Total compensation expense of approximately $0.3 million, $0.5
million and $2.4 million was recorded in 2013, 2012 and 2011,
respectively.
RESTRICTED STOCK AWARDS
RSAs are valued based on the stock price on the date of grant and
generally vest 25 percent per year, beginning with the first anniversary
of the grant date. RSA holders receive non-forfeitable dividends or
dividend equivalents. The total fair value of shares vested during 2013,
2012 and 2011 was $336 million, $296 million and $221 million,
respectively (based upon the Company’s stock price at the vesting
date).
The weighted-average grant date fair value of RSAs granted in
2013, 2012 and 2011, is $60.13, $49.80 and $45.11, respectively.
LIABILITY-BASED AWARDS
Certain employees are awarded PGs and other incentive awards that
can be settled with cash or equity shares at the Company’s discretion
and final Compensation and Benefits Committee payout approval.
These awards earn value based on performance, market and service
conditions and vest over periods of one to three years.
PGs and other incentive awards are generally settled with cash and
thus are classified as liabilities and, therefore, the fair value is
determined at the date of grant and remeasured quarterly as part of
compensation expense over the vesting period. Cash paid upon vesting
of these awards in 2013, 2012 and 2011 was $45 million, $66 million
and $58 million, respectively.
Summary of Stock Plan Expense
The components of the Company’s total stock-based compensation
expense (net of forfeitures) for the years ended December 31 are as
follows:
(Millions) 2013 2012 2011
Restricted stock awards(a) $ 208 $ 197 $ 176
Stock options(a) 23 29 40
Liability-based awards 119 70 83
Performance/market-based stock
options 12
Total stock-based compensation
expense(b) $ 350 $ 297 $ 301
(a) As of December 31, 2013, the total unrecognized compensation cost related
to unvested RSAs and options of $232 million and $14 million, respectively,
will be recognized ratably over the weighted-average remaining vesting period
of 2.1 years and 1.8 years, respectively.
(b) The total income tax benefit recognized in the Consolidated Statements of
Income for stock-based compensation arrangements for the years ended
December 31, 2013, 2012 and 2011 was $127 million, $107 million and $105
million, respectively.
NOTE 21
RETIREMENT PLANS
DEFINED CONTRIBUTION RETIREMENT PLANS
The Company sponsors defined contribution retirement plans, the
principal plan being the Retirement Savings Plan (RSP), a 401(k)
savings plan with a profit-sharing component. The RSP is a tax-
qualified retirement plan subject to the Employee Retirement Income
Security Act of 1974 (ERISA) and covers most employees in the U.S.

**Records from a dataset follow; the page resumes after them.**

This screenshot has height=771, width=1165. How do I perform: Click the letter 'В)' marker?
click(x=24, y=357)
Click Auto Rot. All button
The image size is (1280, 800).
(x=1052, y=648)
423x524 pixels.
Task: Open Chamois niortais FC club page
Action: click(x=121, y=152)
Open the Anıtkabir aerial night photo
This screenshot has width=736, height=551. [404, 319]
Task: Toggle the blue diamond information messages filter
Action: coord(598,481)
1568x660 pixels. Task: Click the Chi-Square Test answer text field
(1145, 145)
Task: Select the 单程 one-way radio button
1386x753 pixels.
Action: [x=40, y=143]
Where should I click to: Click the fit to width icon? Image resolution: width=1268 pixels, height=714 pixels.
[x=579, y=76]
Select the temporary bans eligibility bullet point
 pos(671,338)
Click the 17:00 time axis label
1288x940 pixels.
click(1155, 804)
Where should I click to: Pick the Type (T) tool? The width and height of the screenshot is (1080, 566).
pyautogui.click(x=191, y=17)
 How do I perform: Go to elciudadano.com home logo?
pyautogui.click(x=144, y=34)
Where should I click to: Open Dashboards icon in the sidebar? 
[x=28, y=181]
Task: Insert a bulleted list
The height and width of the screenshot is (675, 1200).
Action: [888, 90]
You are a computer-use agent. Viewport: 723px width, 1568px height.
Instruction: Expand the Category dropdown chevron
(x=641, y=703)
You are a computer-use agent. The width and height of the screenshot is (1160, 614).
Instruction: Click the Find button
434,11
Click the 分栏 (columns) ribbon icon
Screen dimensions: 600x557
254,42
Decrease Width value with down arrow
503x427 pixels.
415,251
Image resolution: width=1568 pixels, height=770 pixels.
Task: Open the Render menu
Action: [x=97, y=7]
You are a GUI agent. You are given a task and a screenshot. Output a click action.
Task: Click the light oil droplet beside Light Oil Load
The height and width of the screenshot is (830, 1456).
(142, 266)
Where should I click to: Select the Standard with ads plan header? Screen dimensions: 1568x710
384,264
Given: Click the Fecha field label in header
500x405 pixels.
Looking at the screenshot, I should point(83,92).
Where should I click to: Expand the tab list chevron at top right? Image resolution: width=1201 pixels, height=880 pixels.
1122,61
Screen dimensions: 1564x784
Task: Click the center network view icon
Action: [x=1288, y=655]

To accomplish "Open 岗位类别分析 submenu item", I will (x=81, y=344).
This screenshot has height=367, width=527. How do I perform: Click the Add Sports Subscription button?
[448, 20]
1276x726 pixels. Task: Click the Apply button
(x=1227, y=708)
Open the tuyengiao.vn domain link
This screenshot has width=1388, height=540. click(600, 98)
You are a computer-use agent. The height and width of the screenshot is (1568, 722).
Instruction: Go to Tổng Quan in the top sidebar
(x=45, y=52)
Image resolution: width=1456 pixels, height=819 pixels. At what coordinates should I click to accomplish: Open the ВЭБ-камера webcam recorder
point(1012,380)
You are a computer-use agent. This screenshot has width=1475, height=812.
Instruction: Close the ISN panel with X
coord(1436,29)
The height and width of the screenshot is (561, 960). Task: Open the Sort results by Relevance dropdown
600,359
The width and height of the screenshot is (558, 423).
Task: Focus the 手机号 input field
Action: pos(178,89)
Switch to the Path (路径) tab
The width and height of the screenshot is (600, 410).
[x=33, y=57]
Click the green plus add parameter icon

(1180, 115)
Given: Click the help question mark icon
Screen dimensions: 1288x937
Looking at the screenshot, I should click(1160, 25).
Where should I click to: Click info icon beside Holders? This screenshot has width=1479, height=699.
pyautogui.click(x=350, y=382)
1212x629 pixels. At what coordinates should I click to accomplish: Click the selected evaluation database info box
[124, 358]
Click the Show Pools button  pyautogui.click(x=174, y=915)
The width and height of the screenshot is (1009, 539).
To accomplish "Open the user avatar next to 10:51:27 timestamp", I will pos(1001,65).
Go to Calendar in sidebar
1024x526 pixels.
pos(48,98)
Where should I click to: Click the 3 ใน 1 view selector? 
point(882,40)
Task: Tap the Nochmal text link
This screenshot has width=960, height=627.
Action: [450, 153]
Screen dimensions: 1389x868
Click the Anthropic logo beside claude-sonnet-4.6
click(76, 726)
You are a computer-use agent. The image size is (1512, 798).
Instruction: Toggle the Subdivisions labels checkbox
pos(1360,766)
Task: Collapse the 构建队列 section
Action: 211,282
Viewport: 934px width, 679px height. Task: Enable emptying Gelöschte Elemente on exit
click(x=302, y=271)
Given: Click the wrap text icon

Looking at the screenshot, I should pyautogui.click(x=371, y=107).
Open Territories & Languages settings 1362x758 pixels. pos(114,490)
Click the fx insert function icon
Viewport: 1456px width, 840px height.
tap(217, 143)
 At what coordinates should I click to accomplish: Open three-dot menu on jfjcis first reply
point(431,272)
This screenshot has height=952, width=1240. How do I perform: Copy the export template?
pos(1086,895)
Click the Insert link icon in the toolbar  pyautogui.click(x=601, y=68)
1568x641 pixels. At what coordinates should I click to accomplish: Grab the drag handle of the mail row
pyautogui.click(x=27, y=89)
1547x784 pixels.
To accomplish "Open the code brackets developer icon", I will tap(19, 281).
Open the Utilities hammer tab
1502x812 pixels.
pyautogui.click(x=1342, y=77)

The total expense for all defined contribution retirement plans
globally was $281 million, $254 million and $252 million in 2013, 2012
and 2011, respectively.
DEFINED BENEFIT PENSION AND OTHER POSTRETIREMENT
BENEFIT PLANS
The Company’s primary defined benefit pension plans that cover
certain employees in the U.S. and United Kingdom are closed to new
entrants and existing participants do not accrue any additional
benefits. Most employees outside the U.S. and United Kingdom are
covered by local retirement plans, some of which are funded, while
other employees receive payments at the time of retirement or
termination under applicable labor laws or agreements. The Company
complies with minimum funding requirements in all countries. The
Company sponsors unfunded other postretirement benefit plans that
provide health care and life insurance to certain retired U.S.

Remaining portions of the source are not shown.